The proposed policy being debated by the Vancouver School Board advises teachers to protect transgender students' rights to decide who gets to know about their status, to use whichever bathroom they choose and to dress as they feel appropriate. Schools are also advised to reduce sex-segregated activities, such as some sports.
But Cheryl Chang, an advocate against the proposals, said they represented an attempt to usurp parental rights, and there had been inadequate efforts to explain the plan.
"We did not send our children to public schools to be indoctrinated with the teachers' ideology … Parents are primary caregivers and they need to be involved in decisions about what their children are being told and how they are acting out," said Chang. "For a school to say, 'no, we are going to take these kids and tell them what's right and wrong and if [the students] want to do something we'll go along with it and not tell your parents', then that is completely inappropriate."
Chang, a lawyer married to a prominent Chinese-Canadian doctor, spoke at a May 14 board meeting where some parents waved placards denouncing the policy. Cantonese-speaking opponents of the plan urged Chang to speak on their behalf.
"I think this goes to Chinese family values," said Chang on Monday. "Many [opponents of the plan] are Christian, but many are not, and so this is about family values, and the ability of parents to parent their children and not have that disturbed by the school system. The only reason more Caucasian parents haven't been involved is because they haven't even heard about it. The word has gotten out in the Chinese community faster because those were people at the forefront."
She said the issue was a secular one, and "the other side is trying to say that this is a religious issue, it's a homophobic issue in order to shut down rational and reasonable debate".
However, Chang has acted as chancellor and legal counsel for the Anglican Network in Canada. Another prominent opponent of the plans is Charter Lau, who formerly co-chaired the Christian Social Concern Fellowship.
Chang wrote a widely distributed open letter to the board urging it to conduct more consultation, and then reject the plan. The plan was originally intended to go to a vote this week, but opponents succeeded in pushing that back. A second public meeting is scheduled for today, with the board expected to vote in June.

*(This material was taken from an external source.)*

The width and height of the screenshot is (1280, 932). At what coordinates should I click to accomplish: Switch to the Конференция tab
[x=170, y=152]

Dr Justin Tse, who has studied the political activities of Chinese Christians in Vancouver, said: "This is not really a debate about homophobia. It's a debate about parental rights … and this has been the long-standing theme in these debates in Vancouver."

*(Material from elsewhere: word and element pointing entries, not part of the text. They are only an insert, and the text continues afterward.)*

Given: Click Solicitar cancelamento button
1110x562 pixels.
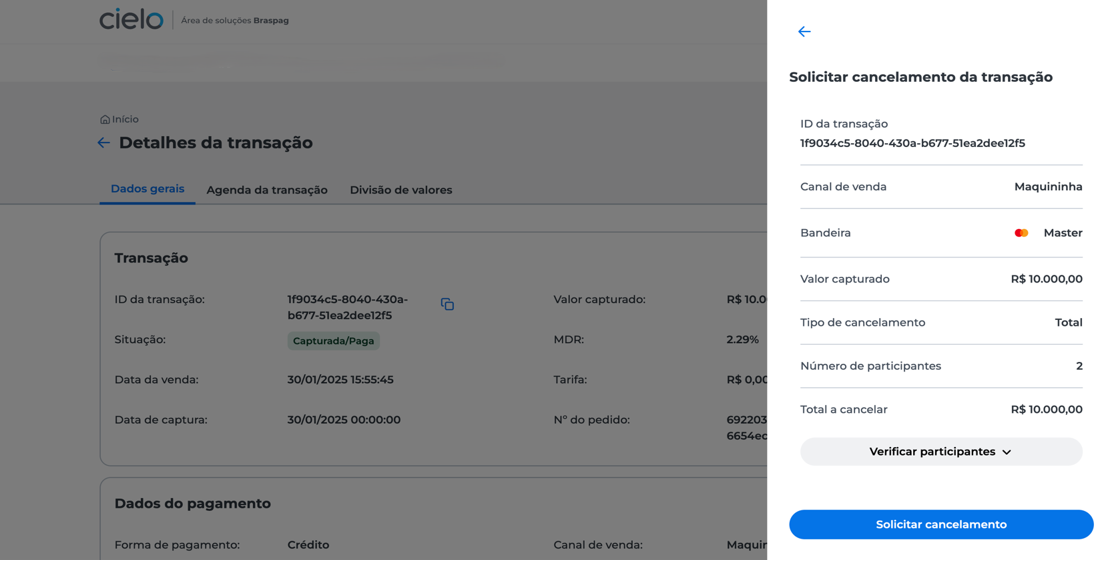Looking at the screenshot, I should (x=941, y=524).
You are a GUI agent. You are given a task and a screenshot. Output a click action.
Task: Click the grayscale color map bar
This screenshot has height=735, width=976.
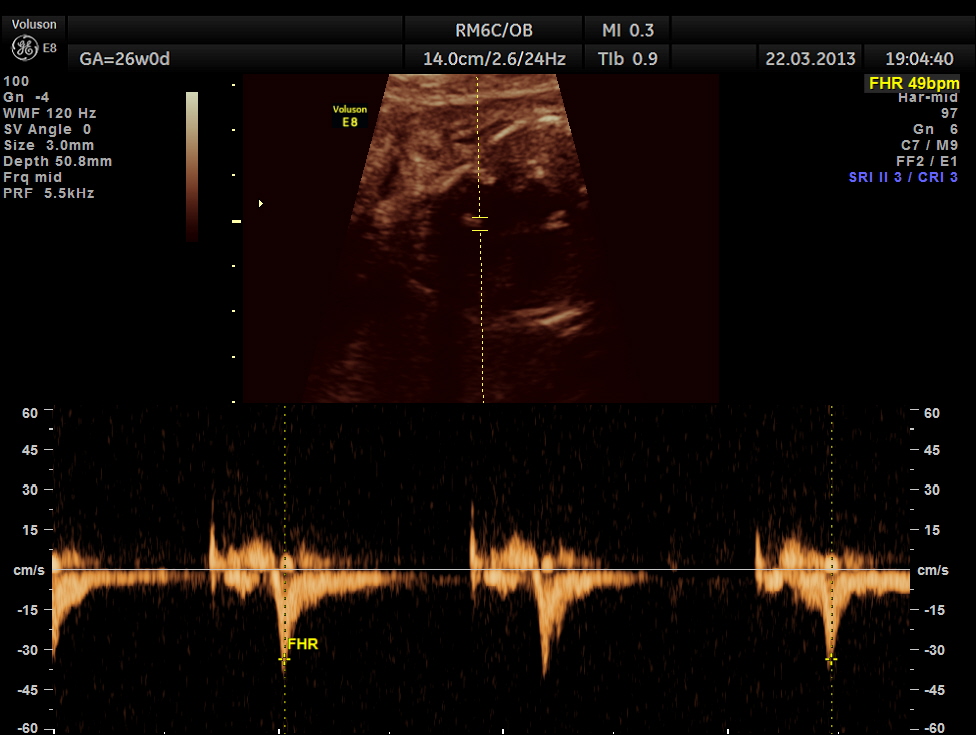tap(192, 166)
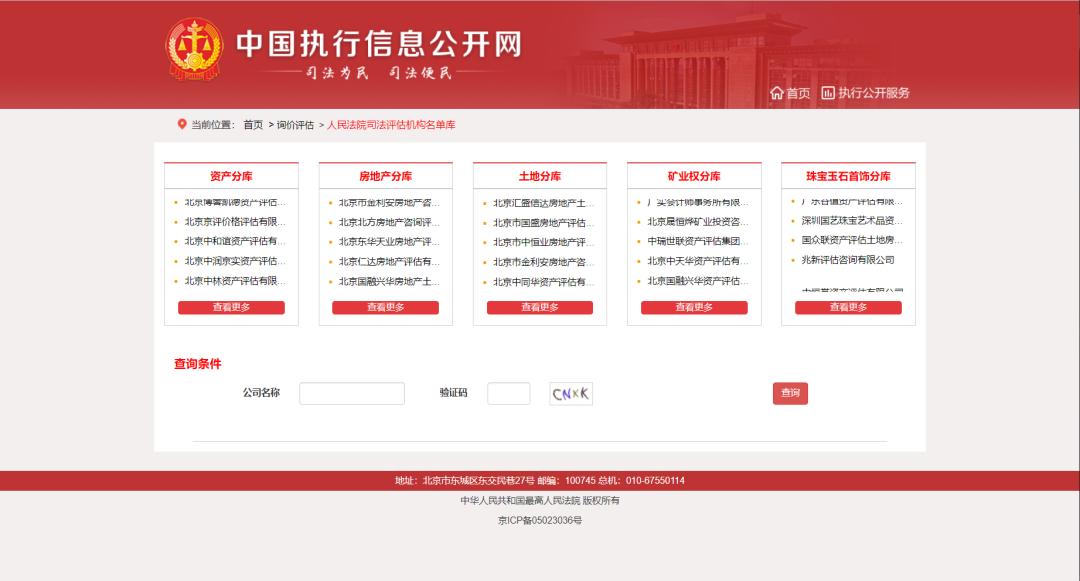Open 兆新评估咨询有限公司 in 珠宝玉石首饰分库
Image resolution: width=1080 pixels, height=581 pixels.
(848, 260)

Tse, an expert in religious and ethnic studies and a post-doctoral fellow at the University of Washington, said: "Chinese Christians have this vision for a rational orderly society. A particular reading of the Bible may inform this, a particular reading of the Chinese classics may inform this. But at the heart of it, it's about a rational orderly society, where parents are the primary educators for their children. What they are seeing instead with this kind of stuff [the board's proposals] is that this is irrational and disorderly. That's why there is such a strong pushback."
In January, Truth Monthly, a leading Chinese Christian newspaper, published an editorial lambasting the Vancouver School Board and Patti Bacchus who chairs the board, over the transgender issue. It listed supposedly cautionary tales about transgender people, including Nathan Verhelst, who was euthanised in Belgium last year after botched sex-change surgery.
Tse said political activities of Chinese Christians in Vancouver were not a "church effort" but involved churchgoers in a secular way, "through Chinese Christian e-mail chains, informal conversation and assorted Chinese Christian media".